In six instances, CISA experts determined that the event was "consistent with causal association," or caused by the vaccination, because the condition suffered by each patient was "a known possible adverse event following immunization."
In all six cases, experts recommended against additional doses while advising the doctors caring for the patients to follow up with the patients to figure out which non-COVID vaccines the patients could safely receive.
CISA experts also advised against additional COVID-19 vaccine doses in five other cases. The designations in those cases were also indeterminate, making the differences between them and those that resulted in recommendations for future doses unclear apart from several involving people who had expressed opposition to receiving more shots.
In seven other cases, CISA experts said there were no contraindications, or no reasons for not receiving at least one additional dose. The CDC has maintained a short list that currently includes just two contraindications for the COVID-19 vaccines—a history of severe allergic shock or a history of a known diagnosed allergy to a component of one of the shots.

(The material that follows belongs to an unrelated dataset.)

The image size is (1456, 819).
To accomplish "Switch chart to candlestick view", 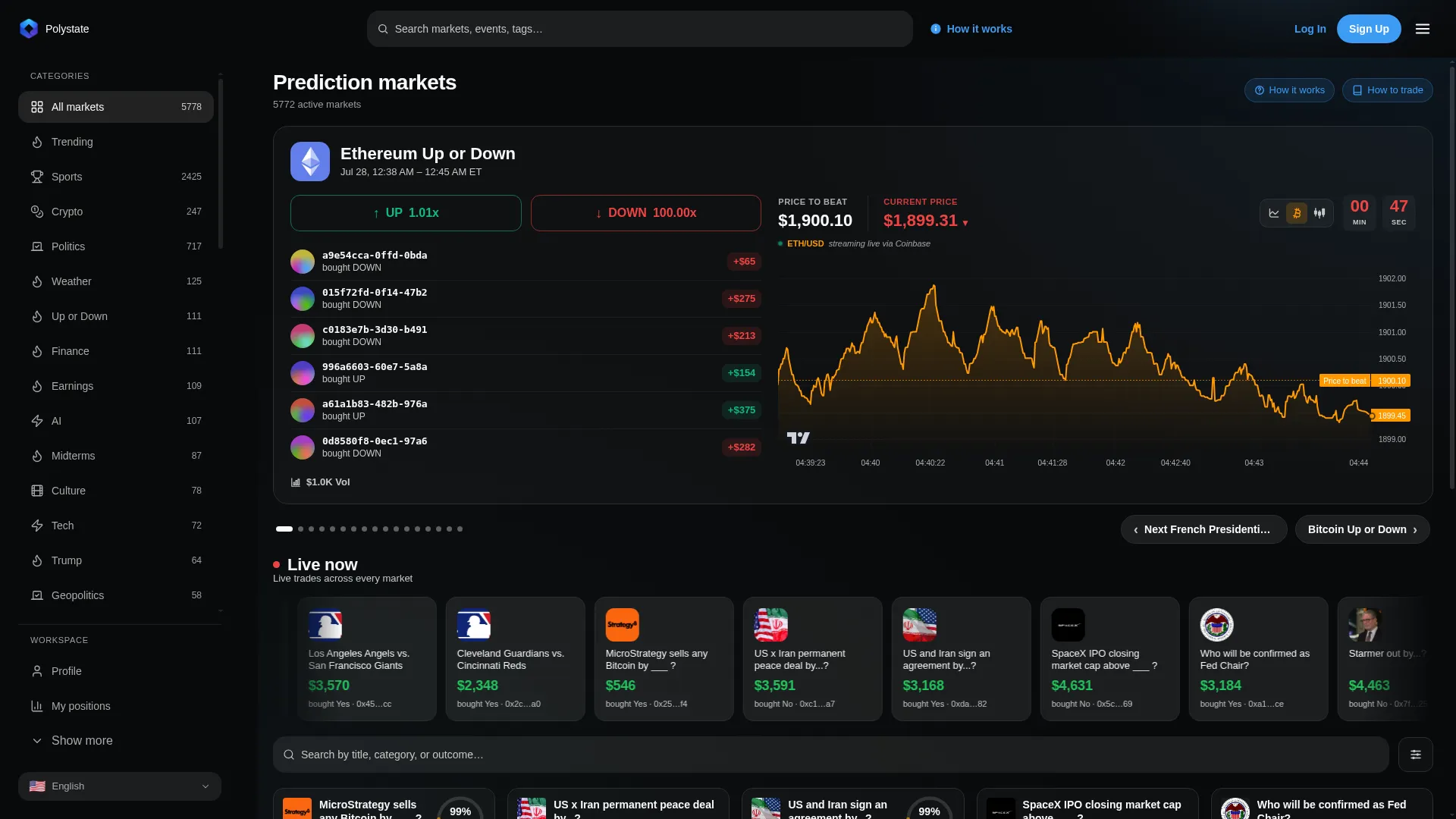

Patients with other conditions, such as heart inflammation after COVID-19 vaccination, are generally advised to avoid additional doses, the CDC says in the list. But that is only a "precaution," not a contraindication.
CISA also advised doctors of nine of the patients to reassess future COVID-19 vaccination down the road and, in two of the cases, told doctors that patients who had not yet received a COVID vaccine could receive one.